> [Records for the task]:
++++

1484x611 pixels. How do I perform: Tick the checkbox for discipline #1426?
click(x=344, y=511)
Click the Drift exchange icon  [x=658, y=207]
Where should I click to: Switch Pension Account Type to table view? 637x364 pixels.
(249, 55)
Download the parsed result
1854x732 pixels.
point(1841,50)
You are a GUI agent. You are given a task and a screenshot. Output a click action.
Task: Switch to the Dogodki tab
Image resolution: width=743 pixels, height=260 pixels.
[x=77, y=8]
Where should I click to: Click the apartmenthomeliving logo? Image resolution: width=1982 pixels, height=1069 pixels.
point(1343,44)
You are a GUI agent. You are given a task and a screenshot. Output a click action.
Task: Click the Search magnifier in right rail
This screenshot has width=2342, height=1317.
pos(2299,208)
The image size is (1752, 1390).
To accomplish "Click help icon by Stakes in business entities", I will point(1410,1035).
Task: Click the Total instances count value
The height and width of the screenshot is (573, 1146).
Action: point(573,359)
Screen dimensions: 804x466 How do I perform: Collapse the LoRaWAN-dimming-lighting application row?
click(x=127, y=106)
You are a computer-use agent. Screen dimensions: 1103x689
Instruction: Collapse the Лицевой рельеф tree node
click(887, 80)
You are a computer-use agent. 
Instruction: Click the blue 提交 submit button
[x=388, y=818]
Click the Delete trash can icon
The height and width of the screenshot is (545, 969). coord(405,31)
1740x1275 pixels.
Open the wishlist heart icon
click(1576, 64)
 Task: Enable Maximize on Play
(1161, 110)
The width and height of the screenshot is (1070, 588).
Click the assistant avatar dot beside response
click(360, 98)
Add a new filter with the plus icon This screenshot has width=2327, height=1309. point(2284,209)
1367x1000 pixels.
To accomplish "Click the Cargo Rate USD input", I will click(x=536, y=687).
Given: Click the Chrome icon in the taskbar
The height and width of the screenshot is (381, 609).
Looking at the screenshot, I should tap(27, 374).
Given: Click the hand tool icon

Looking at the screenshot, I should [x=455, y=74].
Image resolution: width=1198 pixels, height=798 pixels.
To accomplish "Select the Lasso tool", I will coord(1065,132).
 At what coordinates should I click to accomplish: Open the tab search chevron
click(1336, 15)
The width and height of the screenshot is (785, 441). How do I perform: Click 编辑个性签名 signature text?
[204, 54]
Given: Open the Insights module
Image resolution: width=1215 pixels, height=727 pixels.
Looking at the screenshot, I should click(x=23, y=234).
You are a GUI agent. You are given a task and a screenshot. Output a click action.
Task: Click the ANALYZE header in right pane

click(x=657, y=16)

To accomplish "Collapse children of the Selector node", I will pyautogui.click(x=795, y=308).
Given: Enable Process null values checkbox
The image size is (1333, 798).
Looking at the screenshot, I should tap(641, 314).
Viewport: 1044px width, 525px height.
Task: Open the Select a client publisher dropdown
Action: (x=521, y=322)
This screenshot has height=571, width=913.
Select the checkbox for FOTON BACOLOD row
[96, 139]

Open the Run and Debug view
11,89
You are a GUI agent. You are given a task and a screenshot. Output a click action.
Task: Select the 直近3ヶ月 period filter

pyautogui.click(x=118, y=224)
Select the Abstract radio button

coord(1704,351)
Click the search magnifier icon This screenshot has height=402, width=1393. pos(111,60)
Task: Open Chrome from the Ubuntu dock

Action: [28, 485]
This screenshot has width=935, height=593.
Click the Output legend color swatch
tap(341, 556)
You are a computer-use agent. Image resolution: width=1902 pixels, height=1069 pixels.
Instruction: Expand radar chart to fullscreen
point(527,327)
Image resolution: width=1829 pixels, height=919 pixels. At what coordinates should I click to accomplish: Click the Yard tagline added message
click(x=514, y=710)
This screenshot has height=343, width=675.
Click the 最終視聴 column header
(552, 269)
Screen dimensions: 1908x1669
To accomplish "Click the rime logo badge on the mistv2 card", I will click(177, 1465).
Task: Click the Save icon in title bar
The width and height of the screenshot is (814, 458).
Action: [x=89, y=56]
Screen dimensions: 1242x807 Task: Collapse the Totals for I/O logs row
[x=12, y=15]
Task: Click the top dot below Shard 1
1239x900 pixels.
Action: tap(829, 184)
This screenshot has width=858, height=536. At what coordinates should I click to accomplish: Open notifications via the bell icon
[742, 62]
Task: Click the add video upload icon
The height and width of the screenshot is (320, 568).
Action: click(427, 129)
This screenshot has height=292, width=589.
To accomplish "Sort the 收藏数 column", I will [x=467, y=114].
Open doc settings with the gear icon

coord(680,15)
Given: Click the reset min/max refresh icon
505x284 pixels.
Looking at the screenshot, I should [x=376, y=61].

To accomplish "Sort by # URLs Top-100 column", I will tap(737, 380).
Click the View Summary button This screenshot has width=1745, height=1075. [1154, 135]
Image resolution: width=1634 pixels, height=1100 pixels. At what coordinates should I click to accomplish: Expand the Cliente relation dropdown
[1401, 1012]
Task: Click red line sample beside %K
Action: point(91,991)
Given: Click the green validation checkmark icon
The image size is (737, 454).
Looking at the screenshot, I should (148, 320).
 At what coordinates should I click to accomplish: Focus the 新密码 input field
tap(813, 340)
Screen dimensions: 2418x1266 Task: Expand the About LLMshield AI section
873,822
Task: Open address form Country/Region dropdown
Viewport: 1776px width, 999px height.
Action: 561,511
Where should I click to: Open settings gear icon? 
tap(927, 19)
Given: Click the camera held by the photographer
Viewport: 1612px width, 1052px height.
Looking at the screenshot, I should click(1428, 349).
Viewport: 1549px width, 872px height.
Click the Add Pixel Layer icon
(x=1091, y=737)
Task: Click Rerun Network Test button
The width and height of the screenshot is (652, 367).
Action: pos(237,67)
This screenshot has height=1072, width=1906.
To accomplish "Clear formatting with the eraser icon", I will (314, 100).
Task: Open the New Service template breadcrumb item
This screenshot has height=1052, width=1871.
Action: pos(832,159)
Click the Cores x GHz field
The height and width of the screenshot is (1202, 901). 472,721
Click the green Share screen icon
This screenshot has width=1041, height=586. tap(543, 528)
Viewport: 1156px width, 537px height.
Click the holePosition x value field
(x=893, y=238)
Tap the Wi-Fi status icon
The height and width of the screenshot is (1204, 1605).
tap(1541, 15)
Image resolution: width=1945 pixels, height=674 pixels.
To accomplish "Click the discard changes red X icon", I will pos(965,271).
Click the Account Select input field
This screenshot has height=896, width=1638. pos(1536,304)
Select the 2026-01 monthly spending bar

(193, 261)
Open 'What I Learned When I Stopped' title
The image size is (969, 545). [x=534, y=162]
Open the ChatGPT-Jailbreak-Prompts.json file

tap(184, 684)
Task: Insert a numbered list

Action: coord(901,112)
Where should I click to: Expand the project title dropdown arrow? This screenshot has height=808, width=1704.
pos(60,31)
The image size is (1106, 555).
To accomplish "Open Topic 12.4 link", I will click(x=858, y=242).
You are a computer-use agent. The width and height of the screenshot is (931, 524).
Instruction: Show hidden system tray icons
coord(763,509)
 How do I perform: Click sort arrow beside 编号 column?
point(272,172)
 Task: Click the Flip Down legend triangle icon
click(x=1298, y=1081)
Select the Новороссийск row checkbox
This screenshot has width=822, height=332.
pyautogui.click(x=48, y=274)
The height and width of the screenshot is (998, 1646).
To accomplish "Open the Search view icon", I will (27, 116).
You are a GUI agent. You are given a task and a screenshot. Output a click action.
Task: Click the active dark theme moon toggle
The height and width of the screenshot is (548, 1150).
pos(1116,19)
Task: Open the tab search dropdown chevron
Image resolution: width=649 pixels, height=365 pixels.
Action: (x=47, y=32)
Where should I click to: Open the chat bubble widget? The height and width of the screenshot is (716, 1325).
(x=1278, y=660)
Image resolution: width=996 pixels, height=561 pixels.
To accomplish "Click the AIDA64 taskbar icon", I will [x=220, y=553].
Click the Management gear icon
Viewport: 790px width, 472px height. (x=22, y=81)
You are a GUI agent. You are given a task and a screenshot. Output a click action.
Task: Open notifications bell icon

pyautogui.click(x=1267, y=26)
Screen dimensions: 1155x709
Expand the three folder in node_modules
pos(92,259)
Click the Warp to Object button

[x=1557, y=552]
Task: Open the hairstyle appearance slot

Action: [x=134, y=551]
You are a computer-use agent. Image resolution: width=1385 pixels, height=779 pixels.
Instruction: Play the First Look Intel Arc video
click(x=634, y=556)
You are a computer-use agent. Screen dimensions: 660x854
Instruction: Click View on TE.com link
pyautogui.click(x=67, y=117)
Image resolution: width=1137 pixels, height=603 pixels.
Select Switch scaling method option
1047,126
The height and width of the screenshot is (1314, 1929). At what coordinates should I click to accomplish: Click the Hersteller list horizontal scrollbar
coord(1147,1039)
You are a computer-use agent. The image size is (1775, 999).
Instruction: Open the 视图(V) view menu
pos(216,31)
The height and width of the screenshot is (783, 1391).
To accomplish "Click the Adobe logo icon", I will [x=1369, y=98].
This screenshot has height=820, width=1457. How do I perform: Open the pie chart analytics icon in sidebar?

++++

Where the listing above has a line with "Where should I click to: Click", start there, and output every line exactly through the line with "Given: Click the Chrome icon in the taskbar", which is also included.

Where should I click to: Click the apartmenthomeliving logo? Image resolution: width=1982 pixels, height=1069 pixels.
point(1343,44)
You are a GUI agent. You are given a task and a screenshot. Output a click action.
Task: Click the Search magnifier in right rail
This screenshot has width=2342, height=1317.
pos(2299,208)
The image size is (1752, 1390).
To accomplish "Click help icon by Stakes in business entities", I will point(1410,1035).
Task: Click the Total instances count value
The height and width of the screenshot is (573, 1146).
Action: point(573,359)
Screen dimensions: 804x466 How do I perform: Collapse the LoRaWAN-dimming-lighting application row?
click(x=127, y=106)
You are a computer-use agent. Screen dimensions: 1103x689
Instruction: Collapse the Лицевой рельеф tree node
click(887, 80)
You are a computer-use agent. 
Instruction: Click the blue 提交 submit button
[x=388, y=818]
Click the Delete trash can icon
The height and width of the screenshot is (545, 969). coord(405,31)
1740x1275 pixels.
Open the wishlist heart icon
click(1576, 64)
 Task: Enable Maximize on Play
(1161, 110)
The width and height of the screenshot is (1070, 588).
Click the assistant avatar dot beside response
click(360, 98)
Add a new filter with the plus icon This screenshot has width=2327, height=1309. point(2284,209)
1367x1000 pixels.
To accomplish "Click the Cargo Rate USD input", I will click(x=536, y=687).
Given: Click the Chrome icon in the taskbar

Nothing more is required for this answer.